▶ Lesetext:
>>>>>

Speicherteich, Stromerzeugung, Skigebiete
Der Speicherteich am Langwiedboden in Salzburg versorgt nicht nur die Schneekanonen mit Wasser, sondern mit ihm wird auch Strom erzeugt.
Gletscherbahnen Kaprun AG | Edit

"Hundert Prozent Schneesicherheit" verspricht das Kitzsteinhorn in Kaprun in Salzburg. Zwar liegen die Pisten auf bis zu 3.000 Meter Höhe und noch dazu auf einem Gletscher. Ohne künstliche Beschneiung geht aber auch hier nichts. Das Wasser für die 161 Schneekanonen kommt von Speicherteichen wie jenem am Langwiedboden auf rund 1900 Meter Höhe: eingebettet zwischen den umliegenden Bergen und einer 15 Meter hohen Staumauer, die bis zu 26 Millionen Liter Wasser im See hält. "Mit diesem Wasser beschneien wir ungefähr 40 bis 45 Tage im Jahr", sagt Günther Brennsteiner, technischer Leiter der Gletscherbahnen Kaprun.

Kaum ein Skigebiet kommt heutzutage ohne die wertvollen Wasserspeicher aus. Rund 450 Speicherseen gibt es in Österreich – Tendenz steigend. Sie versorgen im Herbst und Winter die rund 33.000 Schneekanonen im Land mit Wasser für die Beschneiung der Pisten. Die meiste Zeit des Jahres, vor allem im Frühling und Sommer, sind die Speicherbecken jedoch kaum in Verwendung. Dann sind sie allenfalls Kulisse von Wanderwegen oder Aussichtspunkten.

<<<<<

▶ Bereitgestelltes Material:
>>>>>

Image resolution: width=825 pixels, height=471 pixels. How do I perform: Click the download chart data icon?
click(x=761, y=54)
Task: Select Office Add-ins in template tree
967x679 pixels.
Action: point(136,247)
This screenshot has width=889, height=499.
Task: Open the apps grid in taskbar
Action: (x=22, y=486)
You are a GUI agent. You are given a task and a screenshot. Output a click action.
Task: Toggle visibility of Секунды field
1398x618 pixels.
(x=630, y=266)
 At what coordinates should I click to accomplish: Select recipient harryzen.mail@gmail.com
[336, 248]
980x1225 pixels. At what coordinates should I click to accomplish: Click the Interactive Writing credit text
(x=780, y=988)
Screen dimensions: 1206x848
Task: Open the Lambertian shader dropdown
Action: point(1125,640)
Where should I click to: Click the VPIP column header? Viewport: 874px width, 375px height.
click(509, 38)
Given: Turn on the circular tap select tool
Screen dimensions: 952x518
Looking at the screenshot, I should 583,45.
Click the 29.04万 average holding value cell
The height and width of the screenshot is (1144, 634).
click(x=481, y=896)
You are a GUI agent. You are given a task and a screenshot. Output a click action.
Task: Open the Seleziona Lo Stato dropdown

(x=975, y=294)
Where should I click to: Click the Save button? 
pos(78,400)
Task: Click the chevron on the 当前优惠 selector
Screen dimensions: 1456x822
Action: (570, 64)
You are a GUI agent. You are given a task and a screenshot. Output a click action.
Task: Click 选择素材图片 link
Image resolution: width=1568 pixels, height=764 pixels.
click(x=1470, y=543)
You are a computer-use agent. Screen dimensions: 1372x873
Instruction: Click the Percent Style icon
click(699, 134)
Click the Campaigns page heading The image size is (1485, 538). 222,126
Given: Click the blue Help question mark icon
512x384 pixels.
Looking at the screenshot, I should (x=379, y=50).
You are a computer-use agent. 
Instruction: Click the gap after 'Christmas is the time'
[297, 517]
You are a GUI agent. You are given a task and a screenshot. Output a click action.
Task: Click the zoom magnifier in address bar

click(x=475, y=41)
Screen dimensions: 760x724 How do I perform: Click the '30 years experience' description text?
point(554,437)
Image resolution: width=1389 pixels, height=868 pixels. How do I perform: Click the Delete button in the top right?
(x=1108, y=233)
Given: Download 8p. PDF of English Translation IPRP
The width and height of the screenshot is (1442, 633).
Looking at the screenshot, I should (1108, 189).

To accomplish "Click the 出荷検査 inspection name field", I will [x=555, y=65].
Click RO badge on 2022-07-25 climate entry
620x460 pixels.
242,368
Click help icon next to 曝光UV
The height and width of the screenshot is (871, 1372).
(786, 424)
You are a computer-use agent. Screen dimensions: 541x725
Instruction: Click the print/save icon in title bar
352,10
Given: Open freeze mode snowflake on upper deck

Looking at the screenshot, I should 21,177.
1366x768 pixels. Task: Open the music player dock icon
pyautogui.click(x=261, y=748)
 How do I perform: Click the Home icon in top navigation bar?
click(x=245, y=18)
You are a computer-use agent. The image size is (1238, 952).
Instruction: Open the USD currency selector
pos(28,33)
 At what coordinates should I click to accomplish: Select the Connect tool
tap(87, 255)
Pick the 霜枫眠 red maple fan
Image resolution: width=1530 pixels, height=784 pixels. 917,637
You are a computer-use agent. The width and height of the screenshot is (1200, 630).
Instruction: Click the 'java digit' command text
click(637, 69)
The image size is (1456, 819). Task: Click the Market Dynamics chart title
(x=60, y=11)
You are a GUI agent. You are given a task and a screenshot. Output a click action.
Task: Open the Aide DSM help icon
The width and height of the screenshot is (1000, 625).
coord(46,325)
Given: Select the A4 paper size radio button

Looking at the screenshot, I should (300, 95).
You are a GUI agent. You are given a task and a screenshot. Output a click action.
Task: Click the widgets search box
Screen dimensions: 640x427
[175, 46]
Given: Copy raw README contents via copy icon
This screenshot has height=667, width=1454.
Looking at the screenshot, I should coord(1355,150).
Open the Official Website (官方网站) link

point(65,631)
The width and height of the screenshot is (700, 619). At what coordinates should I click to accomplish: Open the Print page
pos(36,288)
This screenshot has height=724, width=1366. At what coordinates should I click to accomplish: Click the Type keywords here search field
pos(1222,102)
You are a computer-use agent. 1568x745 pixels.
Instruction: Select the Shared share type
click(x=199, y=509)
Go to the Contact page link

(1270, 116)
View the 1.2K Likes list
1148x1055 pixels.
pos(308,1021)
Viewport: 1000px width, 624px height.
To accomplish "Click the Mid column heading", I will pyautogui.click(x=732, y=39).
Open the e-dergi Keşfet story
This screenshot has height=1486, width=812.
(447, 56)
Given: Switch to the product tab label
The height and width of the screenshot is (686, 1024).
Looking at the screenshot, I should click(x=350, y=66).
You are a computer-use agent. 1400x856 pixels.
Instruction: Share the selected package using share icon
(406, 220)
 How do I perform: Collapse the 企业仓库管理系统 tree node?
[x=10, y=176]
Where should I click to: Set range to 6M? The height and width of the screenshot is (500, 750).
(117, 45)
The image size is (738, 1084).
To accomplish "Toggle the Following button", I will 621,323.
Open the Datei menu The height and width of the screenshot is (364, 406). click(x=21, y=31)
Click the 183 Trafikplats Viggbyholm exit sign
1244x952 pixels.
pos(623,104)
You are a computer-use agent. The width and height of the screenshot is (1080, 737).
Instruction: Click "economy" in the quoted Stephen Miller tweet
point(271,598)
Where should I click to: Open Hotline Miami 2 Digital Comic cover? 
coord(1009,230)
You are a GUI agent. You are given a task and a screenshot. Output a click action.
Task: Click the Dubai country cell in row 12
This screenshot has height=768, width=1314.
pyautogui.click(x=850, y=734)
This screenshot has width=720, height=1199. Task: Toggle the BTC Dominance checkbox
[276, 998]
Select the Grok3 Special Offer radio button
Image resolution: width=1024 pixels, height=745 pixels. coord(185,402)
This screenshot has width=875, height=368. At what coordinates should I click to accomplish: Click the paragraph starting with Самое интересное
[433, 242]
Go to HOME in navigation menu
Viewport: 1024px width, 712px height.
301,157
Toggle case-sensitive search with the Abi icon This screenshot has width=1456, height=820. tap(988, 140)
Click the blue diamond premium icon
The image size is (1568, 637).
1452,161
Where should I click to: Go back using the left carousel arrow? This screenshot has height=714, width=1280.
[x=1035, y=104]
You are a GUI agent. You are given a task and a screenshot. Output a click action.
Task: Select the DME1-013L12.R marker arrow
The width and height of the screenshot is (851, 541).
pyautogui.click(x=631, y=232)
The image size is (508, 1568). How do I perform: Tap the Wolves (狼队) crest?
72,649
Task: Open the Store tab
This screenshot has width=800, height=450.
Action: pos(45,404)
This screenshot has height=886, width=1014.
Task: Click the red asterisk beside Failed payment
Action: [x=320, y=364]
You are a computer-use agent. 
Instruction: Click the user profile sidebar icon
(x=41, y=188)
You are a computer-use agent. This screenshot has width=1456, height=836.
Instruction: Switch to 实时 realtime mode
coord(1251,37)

<<<<<

▶ Aufgabenstellung: Fassen Sie den Text über Speicherteiche in Skigebieten in zwei Sätzen zusammen.

▶ Lösung: Am Kitzsteinhorn in Kaprun kommt man trotz Gletscherlage nicht ohne künstliche Beschneiung aus, und das Wasser für die 161 Schneekanonen liefern Speicherteiche wie jener am Langwiedboden auf rund 1900 Metern, dessen 15 Meter hohe Staumauer bis zu 26 Millionen Liter hält. In Österreich gibt es rund 450 solcher Speicherseen, die im Herbst und Winter etwa 33.000 Schneekanonen versorgen, im Frühling und Sommer aber kaum genutzt werden.